**Qué hacer**. Dispón como tabla Markdown, con las columnas "n" y "Línea", todo lo que va desde la línea que contiene "Task: Open the vector type dropdown arrow" hasta la que contiene "(x=1305, y=585)", ambas incluidas. Numera cada fila y omite las líneas en blanco.

**Registros**.
====================
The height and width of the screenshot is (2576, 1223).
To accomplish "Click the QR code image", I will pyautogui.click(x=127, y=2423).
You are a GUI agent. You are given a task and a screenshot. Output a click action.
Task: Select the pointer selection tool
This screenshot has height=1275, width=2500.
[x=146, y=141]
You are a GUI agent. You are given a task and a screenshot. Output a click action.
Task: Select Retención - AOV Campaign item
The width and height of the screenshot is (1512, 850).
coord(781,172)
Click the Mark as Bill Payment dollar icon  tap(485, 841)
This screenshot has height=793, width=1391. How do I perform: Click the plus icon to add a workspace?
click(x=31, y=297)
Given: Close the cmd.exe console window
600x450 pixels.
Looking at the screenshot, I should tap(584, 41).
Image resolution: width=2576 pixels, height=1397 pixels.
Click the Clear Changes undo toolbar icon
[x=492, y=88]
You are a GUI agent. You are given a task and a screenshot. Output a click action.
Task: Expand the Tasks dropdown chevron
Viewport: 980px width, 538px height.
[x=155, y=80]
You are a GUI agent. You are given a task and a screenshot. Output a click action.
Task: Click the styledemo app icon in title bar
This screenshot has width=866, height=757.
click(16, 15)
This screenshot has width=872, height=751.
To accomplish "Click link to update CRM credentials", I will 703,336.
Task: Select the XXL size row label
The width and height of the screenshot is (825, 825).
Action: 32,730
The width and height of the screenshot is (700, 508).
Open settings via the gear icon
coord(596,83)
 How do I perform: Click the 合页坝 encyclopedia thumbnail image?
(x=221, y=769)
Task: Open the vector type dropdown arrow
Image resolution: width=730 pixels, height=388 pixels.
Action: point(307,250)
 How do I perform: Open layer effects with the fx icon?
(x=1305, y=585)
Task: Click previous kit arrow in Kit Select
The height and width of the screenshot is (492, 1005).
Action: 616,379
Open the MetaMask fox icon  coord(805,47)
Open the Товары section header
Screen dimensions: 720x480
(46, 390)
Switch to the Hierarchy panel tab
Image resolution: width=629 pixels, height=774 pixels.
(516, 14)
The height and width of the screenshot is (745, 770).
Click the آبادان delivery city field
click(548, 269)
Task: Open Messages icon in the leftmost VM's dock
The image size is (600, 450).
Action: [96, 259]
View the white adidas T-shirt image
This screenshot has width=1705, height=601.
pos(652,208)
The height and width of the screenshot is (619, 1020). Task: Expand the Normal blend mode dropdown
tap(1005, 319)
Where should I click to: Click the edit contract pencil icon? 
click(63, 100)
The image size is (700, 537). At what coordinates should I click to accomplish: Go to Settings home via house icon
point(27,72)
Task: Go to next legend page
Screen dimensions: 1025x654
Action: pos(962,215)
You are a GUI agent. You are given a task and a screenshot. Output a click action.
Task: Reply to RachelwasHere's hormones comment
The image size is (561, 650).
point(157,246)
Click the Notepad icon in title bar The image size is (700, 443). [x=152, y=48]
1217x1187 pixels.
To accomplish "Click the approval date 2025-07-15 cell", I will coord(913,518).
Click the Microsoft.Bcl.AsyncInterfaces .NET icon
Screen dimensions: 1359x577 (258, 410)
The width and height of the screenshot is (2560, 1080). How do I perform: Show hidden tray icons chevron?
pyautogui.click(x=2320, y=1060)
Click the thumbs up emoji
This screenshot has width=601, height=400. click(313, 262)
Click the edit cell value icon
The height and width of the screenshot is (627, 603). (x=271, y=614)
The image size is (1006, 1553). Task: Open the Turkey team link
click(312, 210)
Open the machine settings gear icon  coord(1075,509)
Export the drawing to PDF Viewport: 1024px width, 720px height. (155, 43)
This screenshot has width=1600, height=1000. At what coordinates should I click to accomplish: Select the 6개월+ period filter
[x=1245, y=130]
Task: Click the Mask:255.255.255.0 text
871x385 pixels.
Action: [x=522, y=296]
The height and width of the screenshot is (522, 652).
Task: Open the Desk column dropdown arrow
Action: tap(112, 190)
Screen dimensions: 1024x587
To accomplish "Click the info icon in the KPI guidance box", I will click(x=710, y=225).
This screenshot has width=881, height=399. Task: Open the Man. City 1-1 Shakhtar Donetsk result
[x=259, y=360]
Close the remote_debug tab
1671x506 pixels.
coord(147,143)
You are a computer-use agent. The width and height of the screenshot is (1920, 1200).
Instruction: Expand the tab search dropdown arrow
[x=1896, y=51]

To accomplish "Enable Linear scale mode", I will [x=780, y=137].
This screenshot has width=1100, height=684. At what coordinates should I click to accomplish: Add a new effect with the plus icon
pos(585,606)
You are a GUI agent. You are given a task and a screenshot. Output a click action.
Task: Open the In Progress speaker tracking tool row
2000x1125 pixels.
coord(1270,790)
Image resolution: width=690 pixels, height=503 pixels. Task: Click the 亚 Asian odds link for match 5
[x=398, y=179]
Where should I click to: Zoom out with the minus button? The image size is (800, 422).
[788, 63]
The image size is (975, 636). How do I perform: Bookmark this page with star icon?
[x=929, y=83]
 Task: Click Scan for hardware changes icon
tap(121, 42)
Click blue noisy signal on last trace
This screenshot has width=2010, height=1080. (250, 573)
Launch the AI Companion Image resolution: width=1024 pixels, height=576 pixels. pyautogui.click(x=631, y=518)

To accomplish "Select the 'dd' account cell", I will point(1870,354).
====================
**Respuesta completa**.
| n | Línea |
|---|---|
| 1 | Task: Open the vector type dropdown arrow |
| 2 | Image resolution: width=730 pixels, height=388 pixels. |
| 3 | Action: point(307,250) |
| 4 |  How do I perform: Open layer effects with the fx icon? |
| 5 | (x=1305, y=585) |